Page MenuHomePhabricator

Migrate tools nfs from labstore1004 server to a ceph-backed VM
Closed, ResolvedPublic

Description

Both user $home directories and tool home directories are stored on an NFS server that runs on the bare-metal labstore1004 NFS server. Rather than refresh this hardware, we're moving NFS into the cloud realm where the data can be served by a VM NFS server.

The new NFS volume is 'tools-nfs' in the tools project, 10TB. It is attached to tools-nfs-2.tools.eqiad1.wikimedia.cloud which will server as the NFS server. I've already rsync'd from labstore1004 to the new volume, but tools nfs is very busy and falls out of sync quickly.

Migration steps:

  • switch the mount on labstore1004 to read-only *toolforge outage begins*
# puppet agent --disable "switching nfs exports to read-only, forever"
# systemctl stop nfs-exportd.service 
# vi /etc/exports.d/tools.exports  # and replace -rw with -ro
# /usr/sbin/exportfs -ra
  • reduce our workload a bit by truncating log files on labstore1004
root@labstore1004:/srv/tools/shared/tools# find . -name '*.out' -size +100M -exec truncate --size=10M {} \;
root@labstore1004:/srv/tools/shared/tools# find . -name '*.err' -size +100M -exec truncate --size=10M {} \;
root@labstore1004:/srv/tools/shared/tools# find . -name '*.log' -size +100M -exec truncate --size=10M {} \;
  • run an rsync refresh from labstore1004 on tools-nfs-2:
rsync -av  --delete --sparse /mnt/nfs/labstore-secondary-tools-home/ /srv/tools/home/ # should take 30-40 minutes
rsync -av  --delete --sparse  /mnt/nfs/labstore-secondary-tools-project/ /srv/tools/project/ # should take 10-12 hours
  • check the immutability of replica.my.cnf, fix if necessary
root@tools-nfs-2:/srv/tools/project# find . -name replica.my.cnf -exec chattr +i {} \;

followup tasks:

  • find a reliable backup solution for the new nfs volume
  • ensure tool deletion still works (T170355)
  • prune out obsolete nfs-on-metal puppet code
  • move or replace nfs monitoring (read/write, disk space)

Event Timeline

Have we considered separating the user homes and tool homes into 2 different NFS servers with 2 different cinder volume? I could be beneficial for workload separation, also making slightly smaller volumes with easier data management, etc.

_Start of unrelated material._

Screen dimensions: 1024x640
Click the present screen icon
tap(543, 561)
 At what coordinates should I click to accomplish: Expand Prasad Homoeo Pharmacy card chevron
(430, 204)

Have we considered separating the user homes and tool homes into 2 different NFS servers with 2 different cinder volume? I could be beneficial for workload separation, also making slightly smaller volumes with easier data management, etc.

I did consider, although not seriously. You're right about advantanges, although the disadvantage is that it gives us one more server to maintain. One other advantage of splitting is that ssh would still work without the tool volume as long as the user home volume is still running.

The user homes share is much smaller, only about 500GB. So splitting it off wouldn't make much of a dent in the other share which would be 6.5TB.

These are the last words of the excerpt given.